Stored items from a collection
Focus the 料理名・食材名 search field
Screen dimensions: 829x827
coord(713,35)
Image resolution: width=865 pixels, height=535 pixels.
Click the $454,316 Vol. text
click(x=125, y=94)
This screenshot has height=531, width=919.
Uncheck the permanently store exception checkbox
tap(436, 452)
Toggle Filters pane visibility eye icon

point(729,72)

- What needs to be done -
Copy the material from the line containing "Image resolution: width=865" through the end, changing "Uncheck" to "Clear" and leaving everything else unchanged.

- Exercise result -
Image resolution: width=865 pixels, height=535 pixels.
Click the $454,316 Vol. text
click(x=125, y=94)
This screenshot has height=531, width=919.
Clear the permanently store exception checkbox
tap(436, 452)
Toggle Filters pane visibility eye icon

point(729,72)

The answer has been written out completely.